Task brief: Your answer must be an exact copy of the data below, minus any pictures.

● ● ● ● ●

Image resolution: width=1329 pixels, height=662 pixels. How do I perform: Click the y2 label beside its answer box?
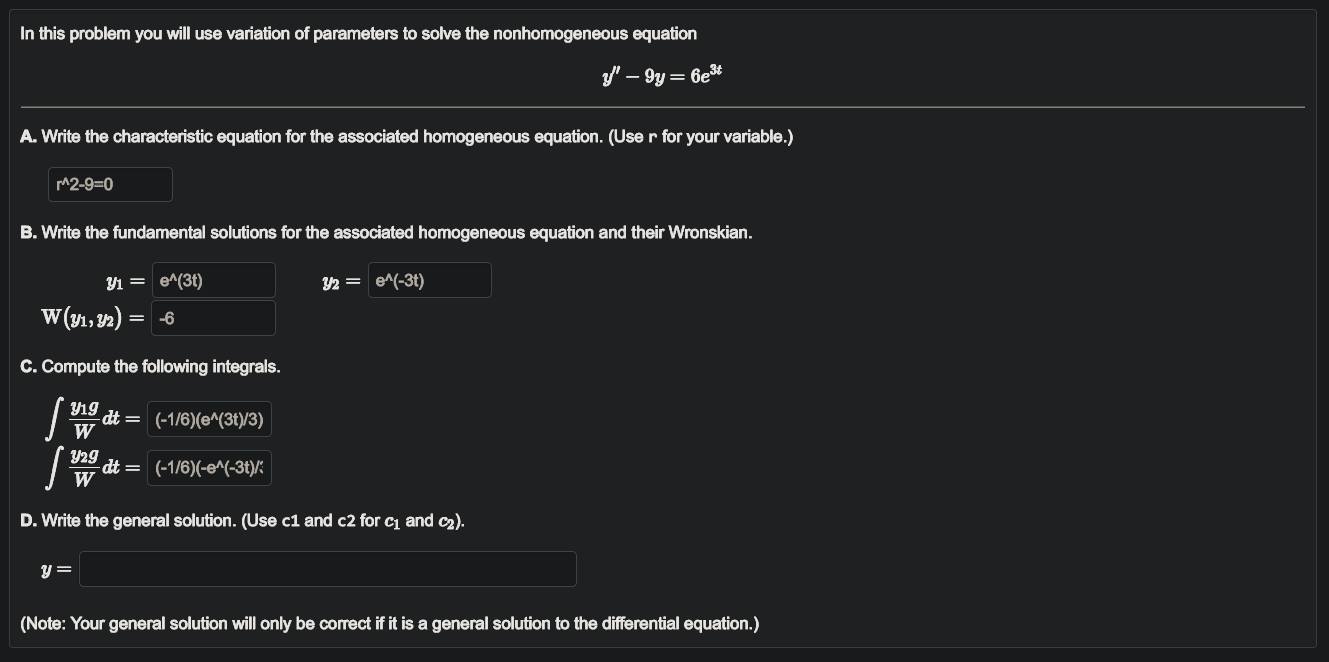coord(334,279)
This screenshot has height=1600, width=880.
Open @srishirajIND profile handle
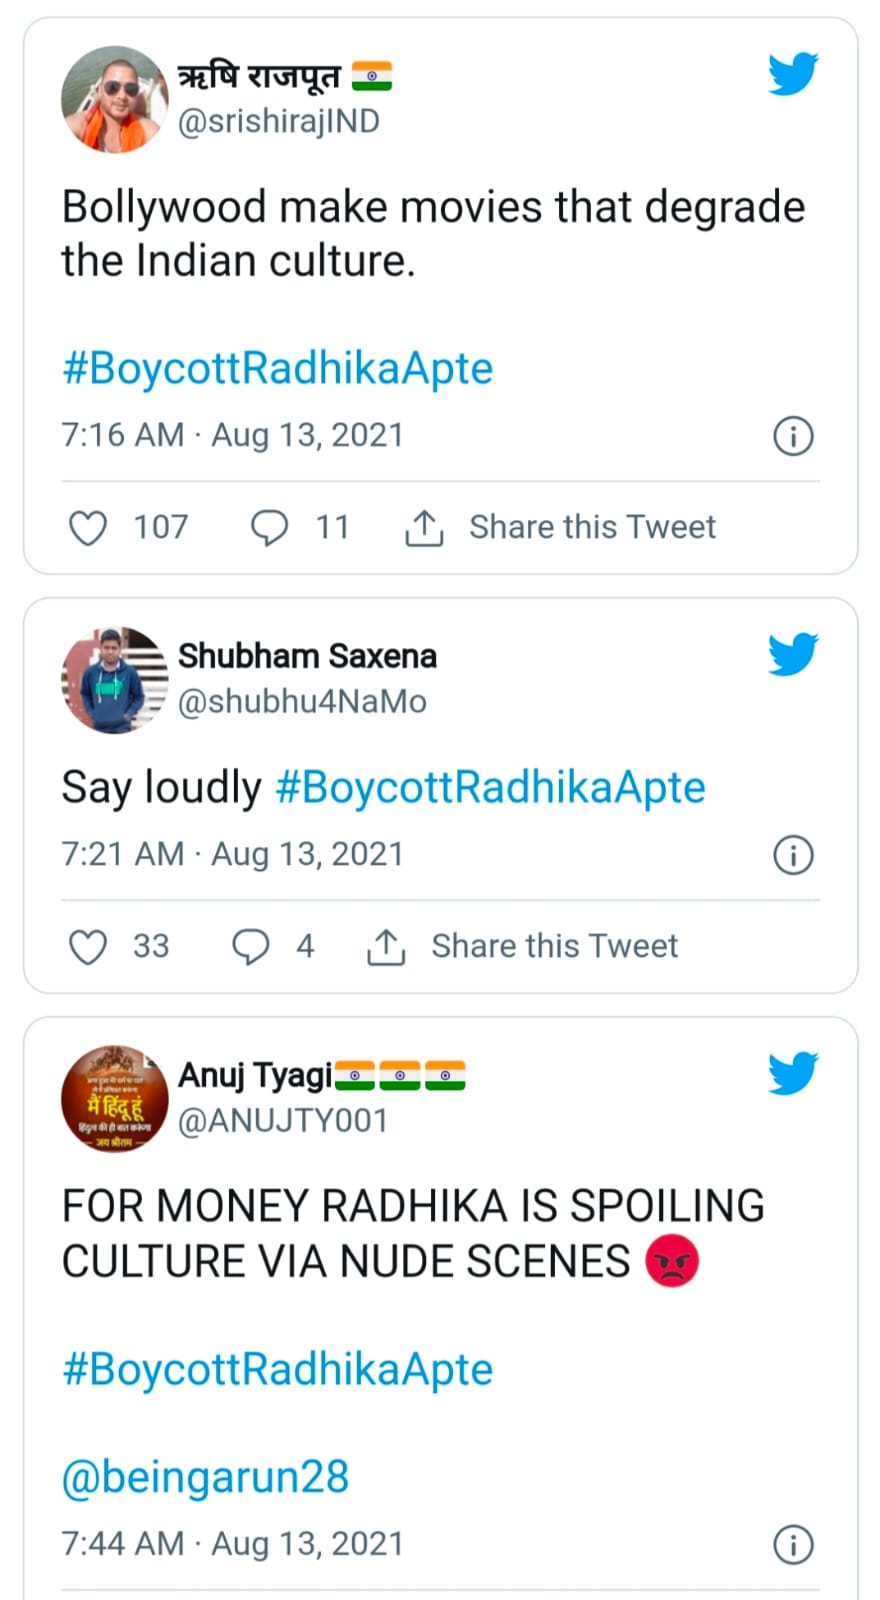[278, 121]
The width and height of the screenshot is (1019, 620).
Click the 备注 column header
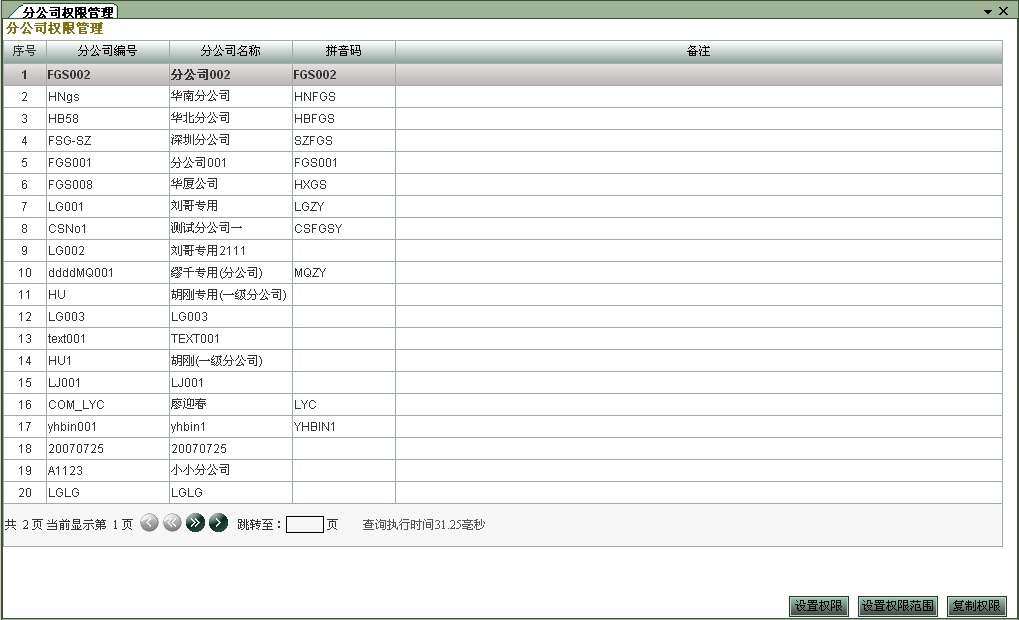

● ● ● ● ●

Solved problem:
Image resolution: width=1329 pixels, height=662 pixels. How do I perform: Click the y2 label beside its answer box?
coord(334,279)
This screenshot has height=1600, width=880.
Open @srishirajIND profile handle
[278, 121]
The width and height of the screenshot is (1019, 620).
Click the 备注 column header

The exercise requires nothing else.